STMicroelectronics, the French-Italian microchip maker based, confusingly, in Switzerland, overclocked its stock and buoyed up competitors’ with a better-than-expected fourth-quarter report on Thursday.
What does this mean?
ST’s quarterly profit beat predictions, but like other chip(maker)s off the old block, it projected a slow start to 2019 due to fewer customer orders. ST’s prediction for improving trends in the second half of the year gave investors a lift, however, along with its stock – which surged 10%.
ST counts Apple among its biggest customers: the fruity giant accounts for 11% of its sales, according to FactSet. ST’s optimism may have encouraged investors to buy shares of other chipmakers on Thursday in the hope that the wider smartphone demand slowdown might not be as bad as feared.
Why should I care?
For markets: Around the world with a bag of chips.

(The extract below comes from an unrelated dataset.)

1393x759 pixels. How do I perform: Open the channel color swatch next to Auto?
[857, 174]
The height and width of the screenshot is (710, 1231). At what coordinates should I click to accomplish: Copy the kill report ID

American and Asian tech companies’ results typically shape investors’ feelings towards European competitors, but on Thursday the continent’s tech stocks stood firm. Late on Wednesday, American software firms F5 Networks and Citrix released quarterly forecasts which fell short of expectations, leading some investors to terminate their holdings. Citrix in particular is struggling to lure customers from large one-off payments to subscription cloud services. Europe’s positive vibes, by contrast, hit US shores bigly later on Thursday: chipmaker Xilinx’s own strong results and outlook helped its shares rise 20%.
The bigger picture: Patching over the widening cracks.
Germany probably dodged recession last quarter, but its economy’s still in the headlights. The country’s dominant manufacturing sector (think: making cars) is shrinking, according to a survey released on Thursday. And French data showed business activity shrank more than economists predicted this month. The two largest eurozone economies are struggling to grow, and the region’s central bank said on Thursday that Europe looks riskier than previously. Investors may now expect planned interest rate hikes to be kicked later into 2019 in order to prevent higher borrowing costs from stifling what little eurozone growth there is.